The fix was straightforward: copy the production group_vars/kuri.yml and group_vars/s3_frontend.yml files into the test inventory's group_vars directory [122][123]. Two cp commands resolved an entire class of failures. This moment illustrates a critical principle of infrastructure testing: test environments must mirror production faithfully. The most common cause of test failures that don't occur in production is environmental differences, and missing group_vars files are exactly this kind of structural gap.
Issue 4: Read-Only Volume Mounts
The next failure was more perplexing. The Ansible playbook attempted to deploy binaries to /opt/fgw/bin/ on the target hosts, but the directory was empty [125]. When the assistant tried to copy binaries manually using docker cp, the error was unambiguous: mounted volume is marked read-only [126][127].
The Docker Compose file had configured the binaries:/opt/fgw/bin volume with :ro (read-only). This was an understandable choice — read-only mounts are a security best practice — but it conflicted with the Ansible deployment model, which required write access to set permissions and ownership. The fix was to edit the Docker Compose file to remove the :ro flag and then recreate the containers with docker compose down && docker compose up -d [128].
This tension between security and functionality is a classic infrastructure pitfall. The read-only mount was intended to protect binaries from accidental modification, but it inadvertently prevented the very deployment workflow the test harness was designed to validate.
Issue 5: The pam_nologin Wall
Perhaps the most persistent issue was the pam_nologin mechanism [131][133][134]. After container restart, the Ansible controller's SSH connections to the target hosts were rejected with: "System is booting up. Unprivileged users are not permitted to log in yet. Please come back later. For technical details, see pam_nologin(8)."
When a systemd-based Docker container boots, it creates a file called /run/nologin. The PAM (Pluggable Authentication Modules) framework checks for this file, and if it exists, the pam_nologin module blocks all non-root login attempts. This is a security feature designed to prevent users from logging in while the system is still initializing services. In a production server, this makes sense. But in a Docker test container, it becomes an obstacle: the containers are technically "booting" every time they start, and the Ansible controller tries to connect via SSH before systemd has finished its initialization.
The assistant tried multiple approaches: waiting longer, manually removing /run/nologin, checking systemctl is-system-running [132][134]. The reliable fix was to use systemctl is-system-running --wait on each target host, which blocks until systemd reports that the system is fully operational. This ensured that SSH connections were only attempted after the boot sequence was complete.
Issue 6: The Task Ordering Problem
With all infrastructure issues resolved, the test suite finally progressed to deploying Kuri storage nodes. And then it hit the most architecturally significant bug of the entire session [136][137].

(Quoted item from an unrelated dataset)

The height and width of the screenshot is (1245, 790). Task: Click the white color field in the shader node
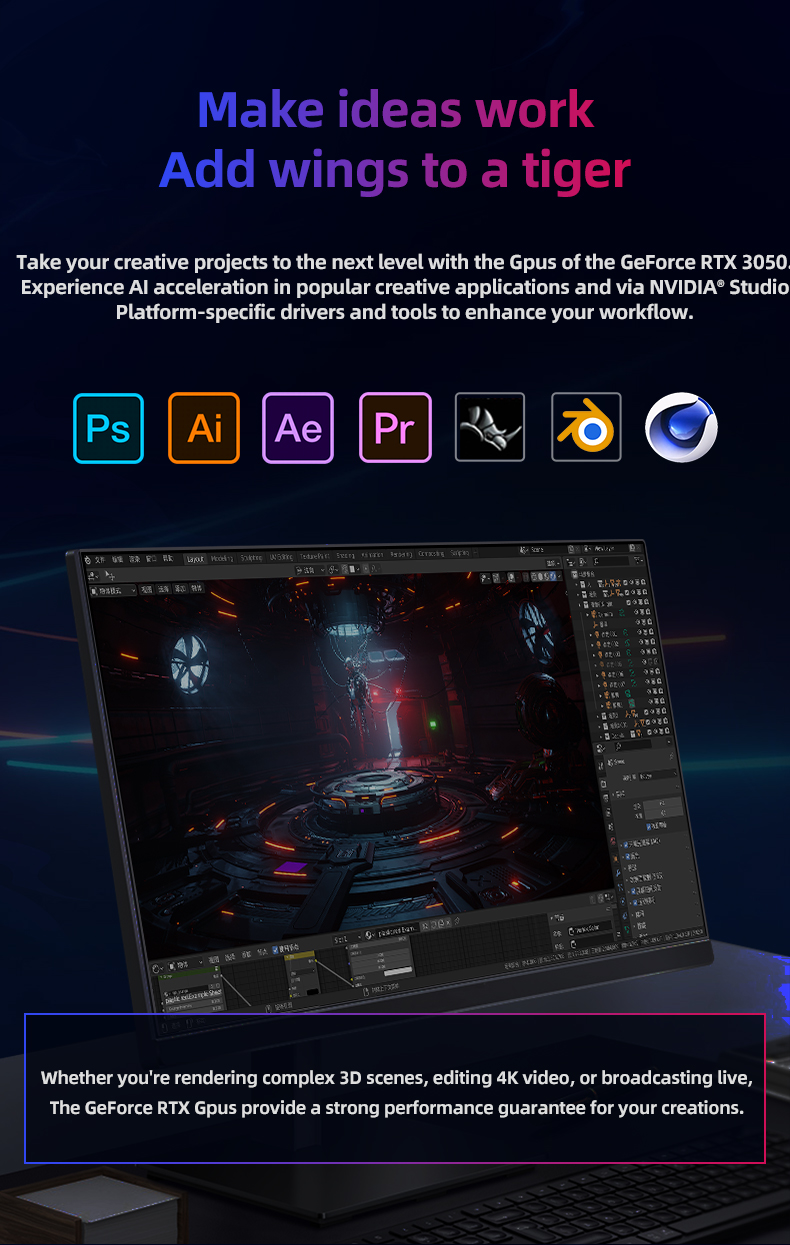point(397,971)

The error message was: database "filecoingw" does not exist. But the YugabyteDB initialization playbook had created a database named filecoingw_kuri_01 — a per-node keyspace naming scheme implemented earlier in the project. Something was misaligned between the database initialization and the Kuri node's configuration.
The assistant's diagnosis was precise [136]. The kuri init command, when executed, starts the full Kuri server process, which immediately attempts to connect to its database. The database connection parameters — host, port, database name, credentials — are stored in a file called settings.env. But the Ansible role was generating settings.env after running kuri init. The init command therefore had no database configuration and used defaults, connecting to a database named filecoingw that didn't exist.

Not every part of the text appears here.